Content starts

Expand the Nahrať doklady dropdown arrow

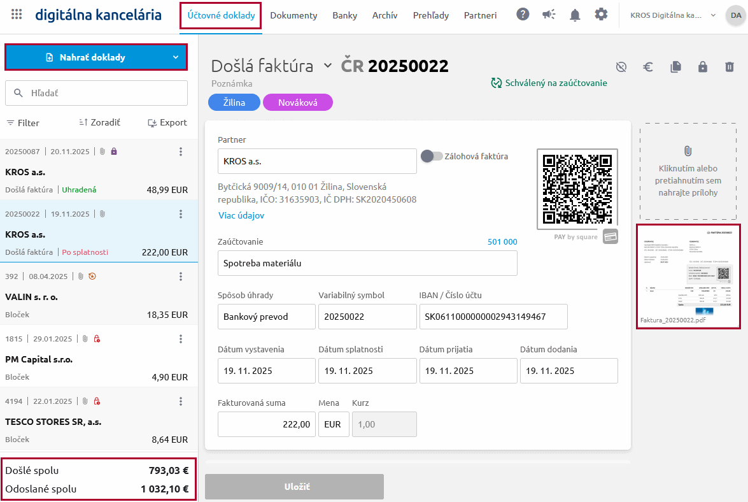(x=176, y=57)
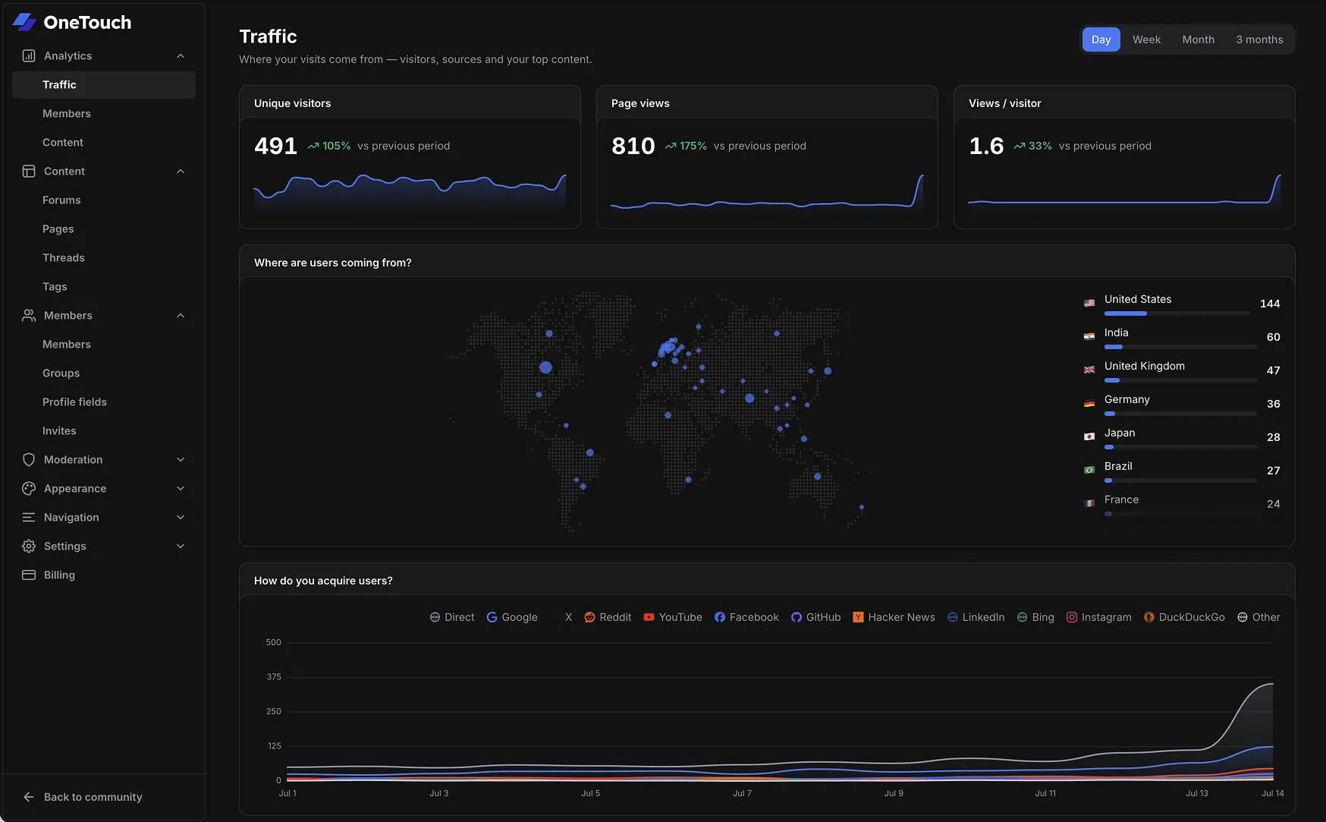This screenshot has width=1326, height=822.
Task: Click the large visitor dot over North America
Action: click(545, 367)
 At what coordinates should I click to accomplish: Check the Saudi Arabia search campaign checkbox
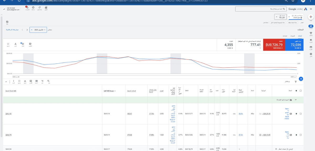tap(301, 114)
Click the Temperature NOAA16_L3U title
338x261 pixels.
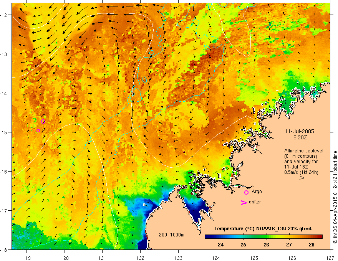point(263,229)
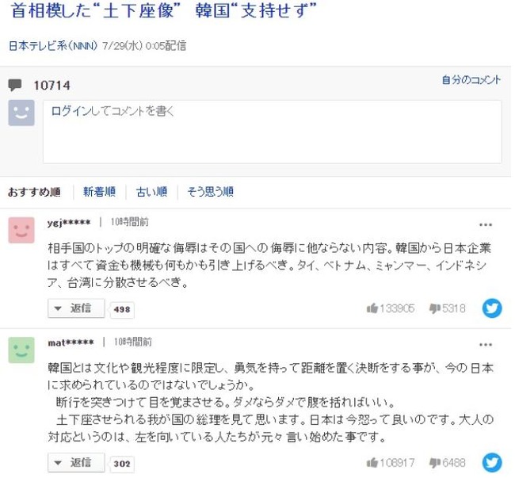Click the comment count speech bubble icon
The height and width of the screenshot is (478, 515).
tap(15, 85)
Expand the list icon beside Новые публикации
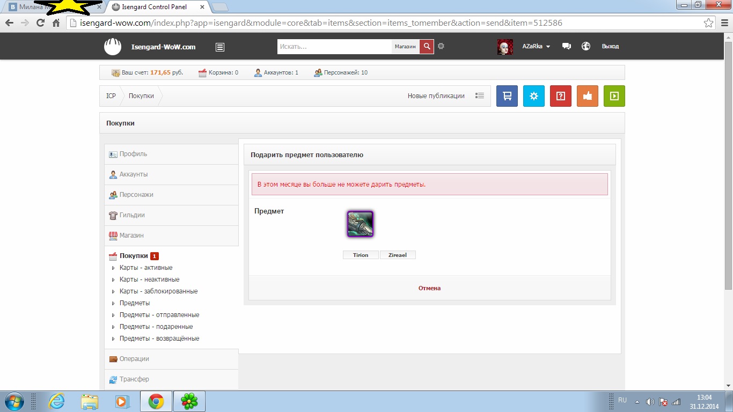The height and width of the screenshot is (412, 733). [x=480, y=96]
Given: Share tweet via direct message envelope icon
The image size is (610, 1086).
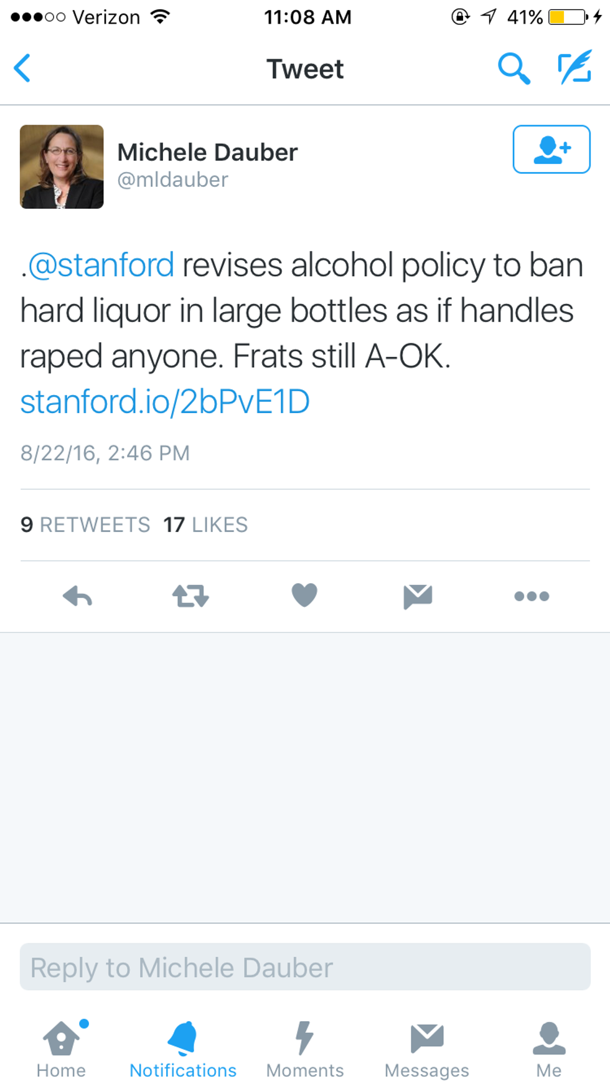Looking at the screenshot, I should [418, 596].
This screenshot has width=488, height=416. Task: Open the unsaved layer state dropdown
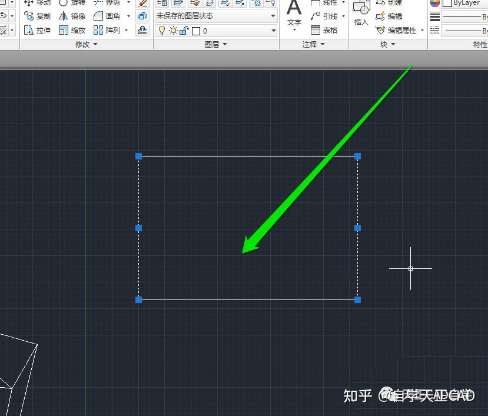pyautogui.click(x=216, y=16)
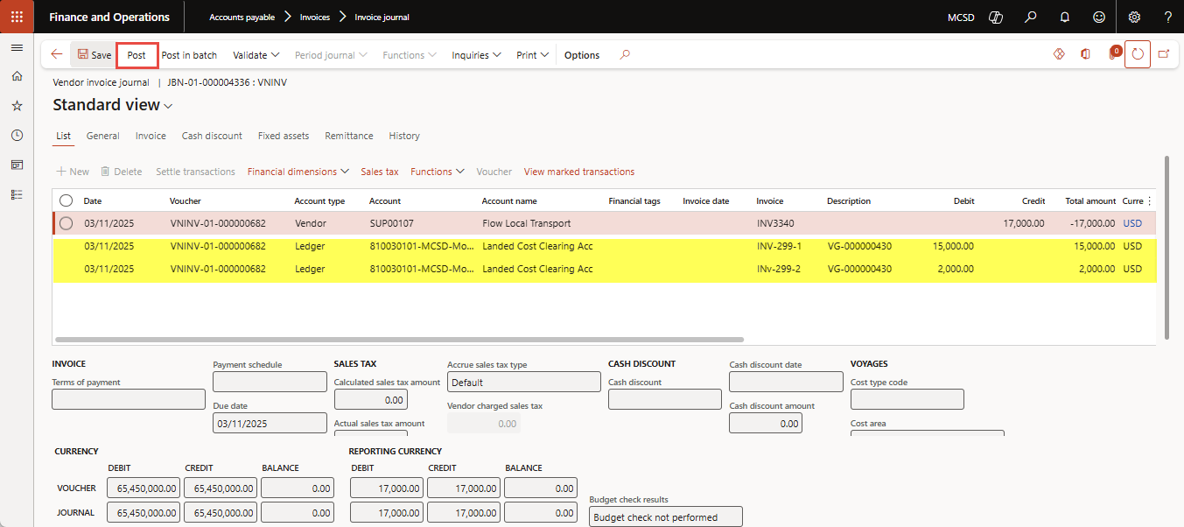Switch to the Cash discount tab

tap(212, 136)
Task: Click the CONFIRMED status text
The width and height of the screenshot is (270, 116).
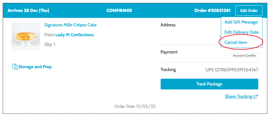Action: [119, 11]
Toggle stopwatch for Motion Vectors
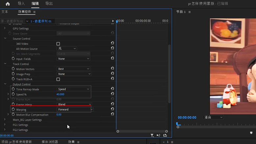This screenshot has width=256, height=144. pyautogui.click(x=13, y=69)
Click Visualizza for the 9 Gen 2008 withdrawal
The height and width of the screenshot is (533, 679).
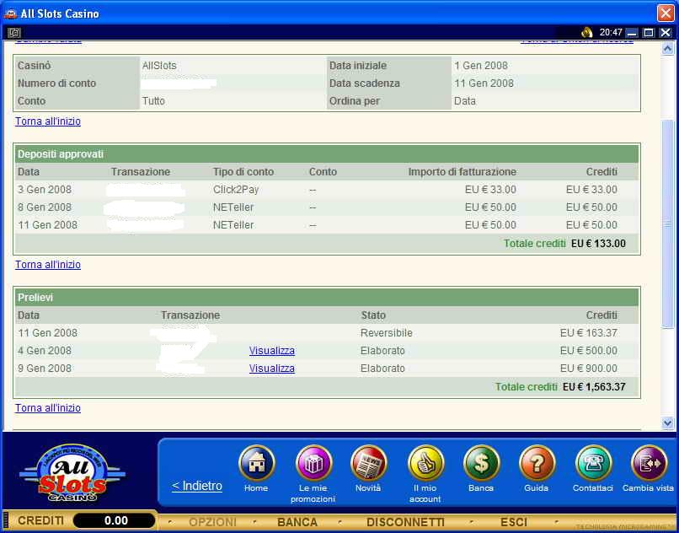tap(271, 369)
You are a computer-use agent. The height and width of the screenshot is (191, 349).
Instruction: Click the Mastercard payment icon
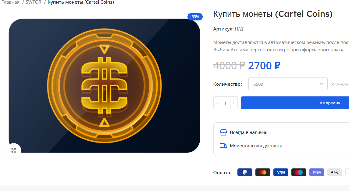click(x=263, y=172)
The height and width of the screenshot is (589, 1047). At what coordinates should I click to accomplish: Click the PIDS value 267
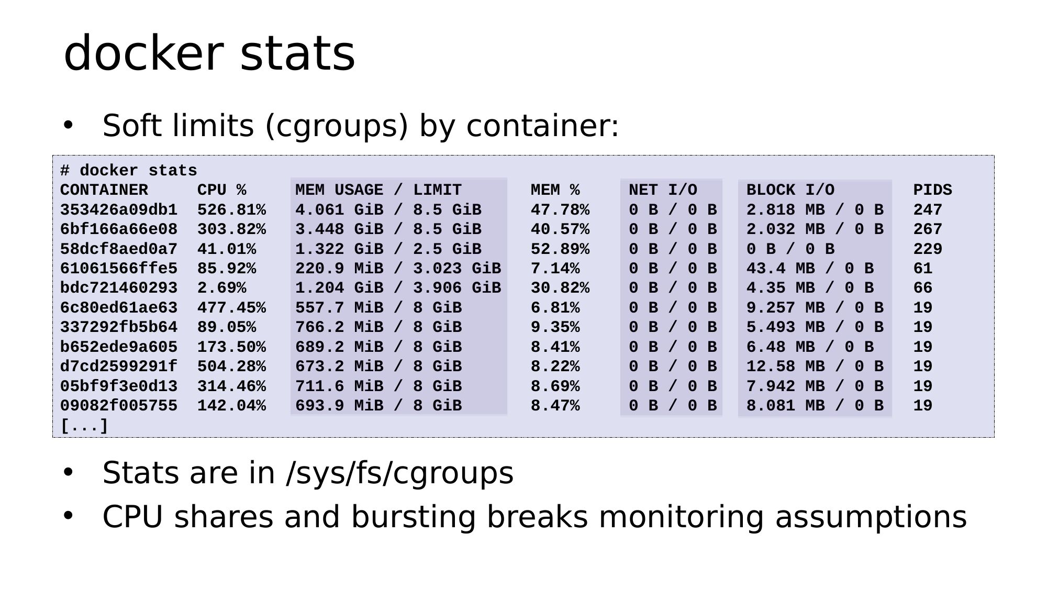[x=927, y=229]
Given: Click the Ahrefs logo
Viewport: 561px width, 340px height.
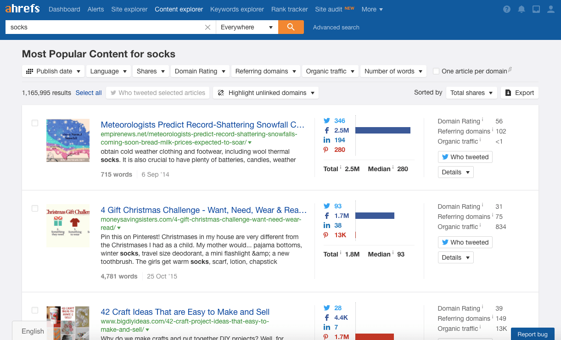Looking at the screenshot, I should point(22,9).
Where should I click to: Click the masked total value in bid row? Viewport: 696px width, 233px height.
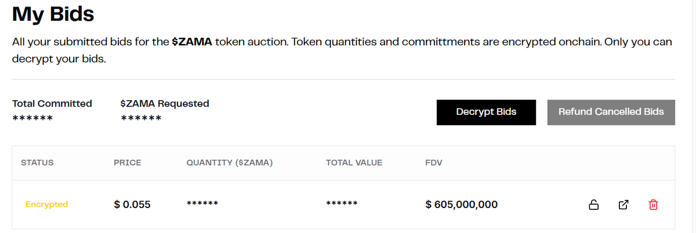pyautogui.click(x=342, y=204)
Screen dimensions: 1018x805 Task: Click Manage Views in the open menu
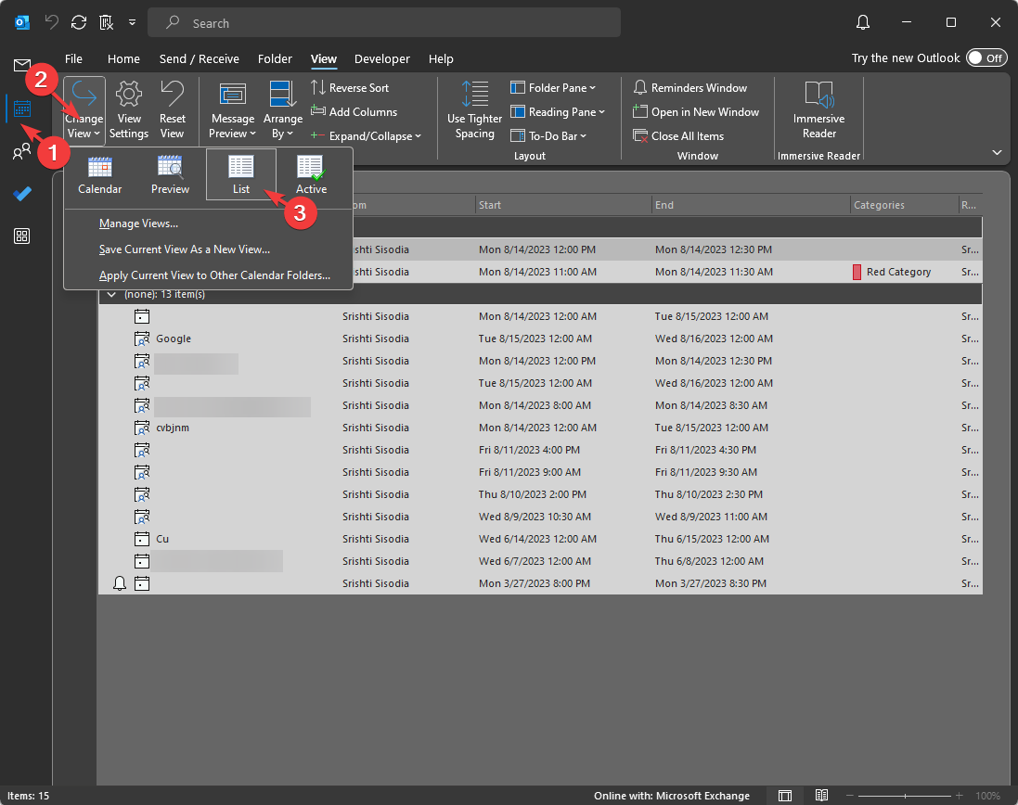coord(138,223)
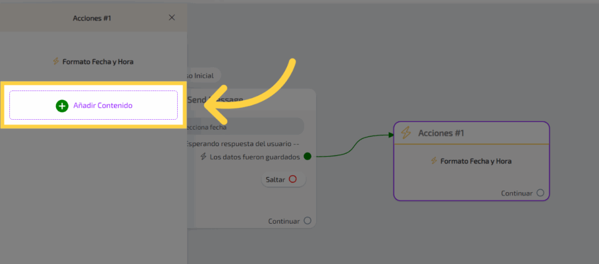Click the red circle port on Saltar
Viewport: 599px width, 264px height.
(x=292, y=179)
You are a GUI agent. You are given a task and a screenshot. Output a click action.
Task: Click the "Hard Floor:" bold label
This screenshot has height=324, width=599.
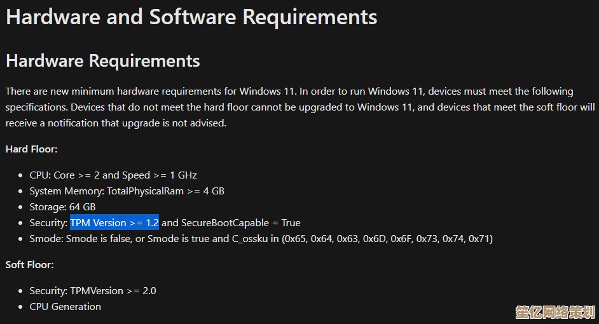click(31, 149)

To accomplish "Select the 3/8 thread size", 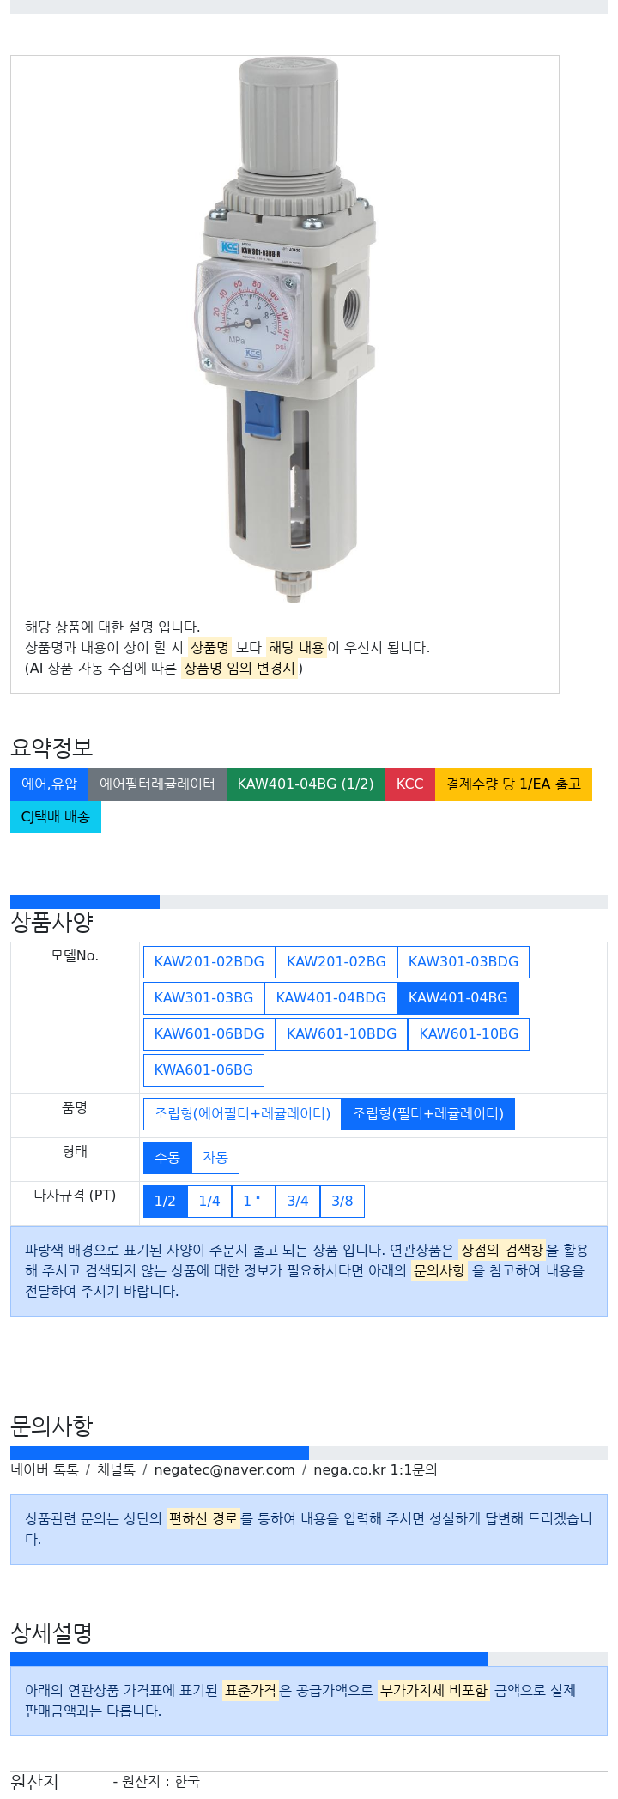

Content ends

Problem statement: Please report every line among the entries that includes "agent".

Solved problem:
You are a computer-use agent. The height and width of the screenshot is (191, 349).
You are a GUI agent. You are given a task and a screenshot. Output a click action.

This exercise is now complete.